§ Records for the exercise:
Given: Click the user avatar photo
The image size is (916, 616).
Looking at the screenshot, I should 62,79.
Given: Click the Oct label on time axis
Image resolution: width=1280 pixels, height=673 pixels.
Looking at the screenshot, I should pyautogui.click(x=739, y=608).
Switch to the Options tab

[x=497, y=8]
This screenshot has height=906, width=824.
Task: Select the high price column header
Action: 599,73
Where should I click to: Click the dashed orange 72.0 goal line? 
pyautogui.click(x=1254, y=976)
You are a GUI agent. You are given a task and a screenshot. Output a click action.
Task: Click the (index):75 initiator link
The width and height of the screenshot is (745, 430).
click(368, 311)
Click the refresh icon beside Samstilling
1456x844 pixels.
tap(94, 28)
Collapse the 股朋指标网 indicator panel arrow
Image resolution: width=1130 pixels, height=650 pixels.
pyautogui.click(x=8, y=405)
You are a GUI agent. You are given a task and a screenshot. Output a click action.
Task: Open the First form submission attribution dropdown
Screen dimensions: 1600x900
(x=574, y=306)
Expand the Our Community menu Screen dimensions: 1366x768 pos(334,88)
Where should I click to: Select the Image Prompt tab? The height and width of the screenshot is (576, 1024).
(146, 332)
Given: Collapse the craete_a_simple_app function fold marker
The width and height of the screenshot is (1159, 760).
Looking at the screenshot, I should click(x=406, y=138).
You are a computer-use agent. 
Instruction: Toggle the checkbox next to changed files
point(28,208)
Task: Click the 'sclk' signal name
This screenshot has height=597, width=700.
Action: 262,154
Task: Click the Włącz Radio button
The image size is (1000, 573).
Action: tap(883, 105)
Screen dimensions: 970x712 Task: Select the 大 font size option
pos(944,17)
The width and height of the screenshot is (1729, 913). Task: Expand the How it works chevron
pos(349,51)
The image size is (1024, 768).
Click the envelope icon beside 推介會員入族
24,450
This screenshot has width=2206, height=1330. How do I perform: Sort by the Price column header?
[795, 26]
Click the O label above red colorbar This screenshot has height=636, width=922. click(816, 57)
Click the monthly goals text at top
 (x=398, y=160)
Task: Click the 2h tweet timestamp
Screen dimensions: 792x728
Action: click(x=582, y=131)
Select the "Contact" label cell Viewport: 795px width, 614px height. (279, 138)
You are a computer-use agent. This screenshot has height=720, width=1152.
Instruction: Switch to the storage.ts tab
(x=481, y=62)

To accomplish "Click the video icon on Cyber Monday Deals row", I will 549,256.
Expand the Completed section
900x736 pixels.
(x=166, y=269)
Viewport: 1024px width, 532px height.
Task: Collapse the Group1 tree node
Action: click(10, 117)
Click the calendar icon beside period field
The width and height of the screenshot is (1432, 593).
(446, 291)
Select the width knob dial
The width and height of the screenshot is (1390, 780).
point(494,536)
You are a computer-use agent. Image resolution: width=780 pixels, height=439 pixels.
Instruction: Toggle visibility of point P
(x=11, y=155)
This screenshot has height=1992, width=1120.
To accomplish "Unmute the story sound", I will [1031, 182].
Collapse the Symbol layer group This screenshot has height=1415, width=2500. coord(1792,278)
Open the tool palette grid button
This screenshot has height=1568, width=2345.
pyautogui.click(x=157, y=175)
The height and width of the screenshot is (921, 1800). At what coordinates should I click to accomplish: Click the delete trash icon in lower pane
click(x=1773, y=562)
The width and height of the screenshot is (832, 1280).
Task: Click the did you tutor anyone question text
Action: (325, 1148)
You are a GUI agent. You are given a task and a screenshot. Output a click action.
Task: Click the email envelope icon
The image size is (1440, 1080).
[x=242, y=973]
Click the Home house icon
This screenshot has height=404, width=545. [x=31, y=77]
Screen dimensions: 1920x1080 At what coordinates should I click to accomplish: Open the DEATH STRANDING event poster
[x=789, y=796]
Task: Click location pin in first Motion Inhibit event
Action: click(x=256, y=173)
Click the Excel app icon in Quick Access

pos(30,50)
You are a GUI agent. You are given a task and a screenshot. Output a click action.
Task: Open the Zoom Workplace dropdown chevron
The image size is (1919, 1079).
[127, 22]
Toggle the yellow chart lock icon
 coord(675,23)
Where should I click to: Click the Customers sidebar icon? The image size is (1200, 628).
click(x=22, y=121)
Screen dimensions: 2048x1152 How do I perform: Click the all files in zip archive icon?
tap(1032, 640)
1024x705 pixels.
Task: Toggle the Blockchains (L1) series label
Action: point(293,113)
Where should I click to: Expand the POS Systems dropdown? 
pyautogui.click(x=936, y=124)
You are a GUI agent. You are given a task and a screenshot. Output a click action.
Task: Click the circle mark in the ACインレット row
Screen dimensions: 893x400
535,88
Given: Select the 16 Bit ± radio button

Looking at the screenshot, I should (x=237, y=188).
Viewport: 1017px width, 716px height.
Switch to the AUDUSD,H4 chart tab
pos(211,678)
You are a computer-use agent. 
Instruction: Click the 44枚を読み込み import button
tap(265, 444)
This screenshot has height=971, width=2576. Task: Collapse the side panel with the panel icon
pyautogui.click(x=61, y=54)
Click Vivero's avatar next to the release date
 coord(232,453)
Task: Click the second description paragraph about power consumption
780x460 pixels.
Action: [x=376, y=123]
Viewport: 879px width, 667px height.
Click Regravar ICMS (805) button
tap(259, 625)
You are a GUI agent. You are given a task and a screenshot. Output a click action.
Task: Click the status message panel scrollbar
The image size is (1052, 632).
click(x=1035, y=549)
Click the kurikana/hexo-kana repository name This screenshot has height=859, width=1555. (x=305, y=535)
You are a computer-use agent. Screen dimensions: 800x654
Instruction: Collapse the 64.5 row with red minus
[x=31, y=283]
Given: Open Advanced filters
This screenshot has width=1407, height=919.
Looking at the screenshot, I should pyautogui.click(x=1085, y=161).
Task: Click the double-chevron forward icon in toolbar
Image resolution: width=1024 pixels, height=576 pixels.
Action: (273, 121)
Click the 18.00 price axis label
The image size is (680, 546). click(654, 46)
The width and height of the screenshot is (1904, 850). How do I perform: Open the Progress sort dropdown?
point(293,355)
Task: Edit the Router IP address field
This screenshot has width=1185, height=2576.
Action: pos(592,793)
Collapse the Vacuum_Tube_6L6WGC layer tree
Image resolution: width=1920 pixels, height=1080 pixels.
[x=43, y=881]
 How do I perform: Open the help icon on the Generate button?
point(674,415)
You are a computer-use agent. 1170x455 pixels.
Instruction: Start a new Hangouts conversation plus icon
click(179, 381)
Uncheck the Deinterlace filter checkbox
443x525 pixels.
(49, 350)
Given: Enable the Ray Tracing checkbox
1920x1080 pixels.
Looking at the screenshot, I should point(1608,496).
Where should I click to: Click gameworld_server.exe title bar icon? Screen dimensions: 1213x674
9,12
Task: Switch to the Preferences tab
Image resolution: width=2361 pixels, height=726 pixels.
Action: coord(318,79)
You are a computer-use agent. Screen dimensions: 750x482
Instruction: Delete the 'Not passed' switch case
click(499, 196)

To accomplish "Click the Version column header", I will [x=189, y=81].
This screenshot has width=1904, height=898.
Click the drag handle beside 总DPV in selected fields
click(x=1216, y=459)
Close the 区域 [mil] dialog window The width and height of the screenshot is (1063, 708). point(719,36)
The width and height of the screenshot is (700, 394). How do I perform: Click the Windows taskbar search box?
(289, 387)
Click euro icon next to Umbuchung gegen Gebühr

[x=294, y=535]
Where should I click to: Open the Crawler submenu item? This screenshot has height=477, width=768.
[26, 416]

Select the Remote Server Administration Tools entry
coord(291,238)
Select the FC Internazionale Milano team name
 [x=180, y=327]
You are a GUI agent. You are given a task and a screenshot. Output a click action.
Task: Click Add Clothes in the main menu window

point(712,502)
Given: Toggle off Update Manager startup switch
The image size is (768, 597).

§ Problem statement: Replace "avatar" with "profile" in the entries from the very start through the line containing "Looking at the screenshot, I should 62,79.", inclusive, and give back only those lines with nothing else changed.

§ Exercise answer:
Given: Click the user profile photo
The image size is (916, 616).
Looking at the screenshot, I should 62,79.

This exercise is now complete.